Humans still have this notion that a thing has a primary purpose and multiple secondary purposes, and they'll absolutely go with the product that has, as it's primary purpose, satisfying their need, even if some other product's secondary purpose also satisfies their need.

[1] And yes, this was a failure of the pitch. For future pitches, I'll tailor to the audience, highlighting their needs and ignoring anything that the product does which isn't in their list of needs.

>The reason the competition in a field has converged on all the same features, all looking the same and acting the same is because they were all shaped by the same market forces: that's what the businesses wanted!

By this logic, we all want AI. We're screaming out for Microsoft/Amazon/Google to make all their services AI-driven.

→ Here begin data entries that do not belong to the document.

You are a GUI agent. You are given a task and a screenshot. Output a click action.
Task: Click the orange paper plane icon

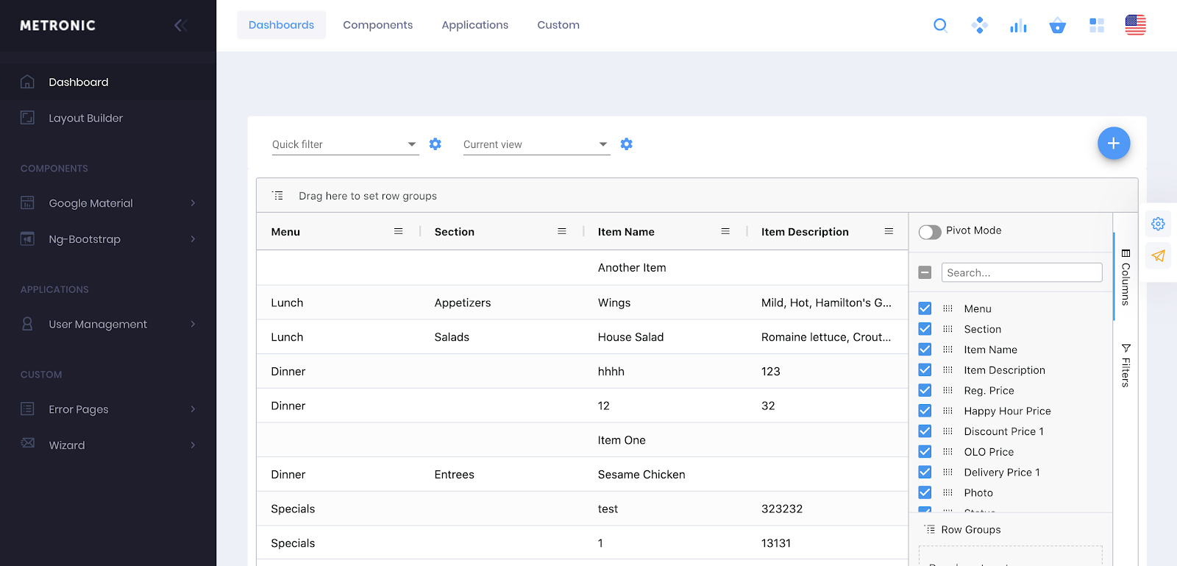[x=1158, y=256]
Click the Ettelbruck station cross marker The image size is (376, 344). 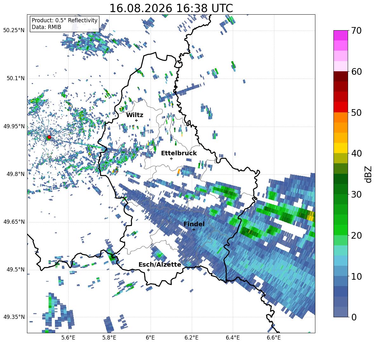[171, 158]
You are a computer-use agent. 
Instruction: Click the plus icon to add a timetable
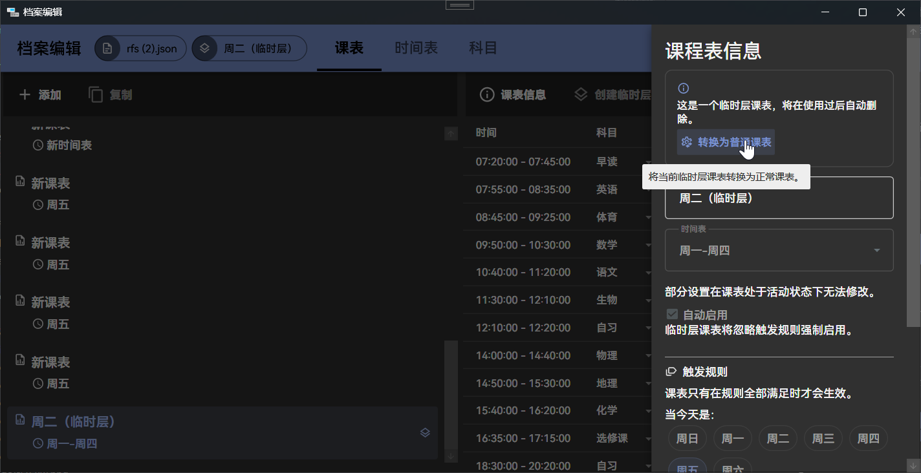click(x=25, y=95)
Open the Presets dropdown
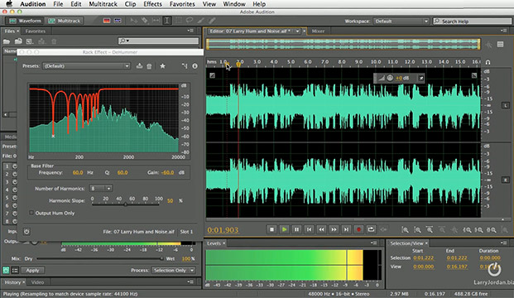Image resolution: width=514 pixels, height=298 pixels. 86,66
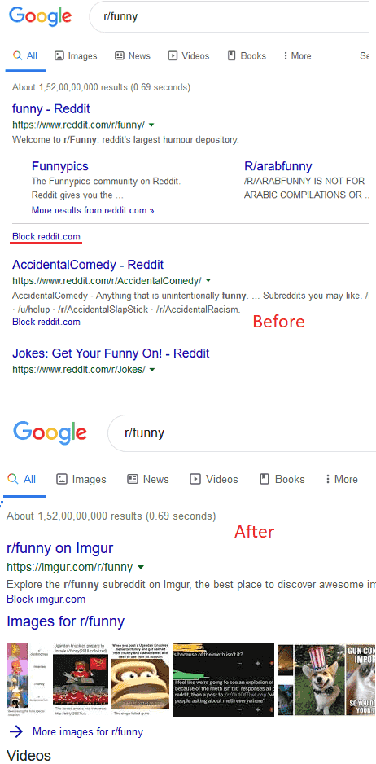Open the R/arabfunny sitelink
Viewport: 376px width, 764px height.
point(278,166)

I'm sure some customers do want AI, but mostly it's their investors.

> By this logic, we all want AI.

With AI, specifically, it's way too early to say that products with AI in it were shaped by market forces.

It takes years for the forces of the market to have an effect on what the product looks like:

1. Purchasers have to make poor purchases, which isn't known until years later.

2. Sellers have to get feedback from rejections to determine what to refine, and how, which also takes years for most products.

3. Sellers have to run out of money when ignoring the signals, which also takes years.

So, sure, maybe extra AI in $PRODUCT isn't wanted by the majority of people, but we won't actually know what forces the market for $PRODUCT is exerting until much later than 2024.

EDIT: web3 was so obviously unwanted, and yet it took about 4 years for that to reflect. It is not so clear about AI, so we can expect that to take longer to establish.

That’s what I was trying to express. We implemented the features that were unique and interesting too late. We should have led with them and build some compelling demos
Kind of like what the iPhone did when they launched without copy-pasting, and a very underwhelming gsm radio
Yeah, that original iPhone launch keynote is something I like to watch every so often. It really emphasized we’re only doing this because we see what’s wrong with smartphones and this is our vision. They didn’t go “we made the best stylus you can have”.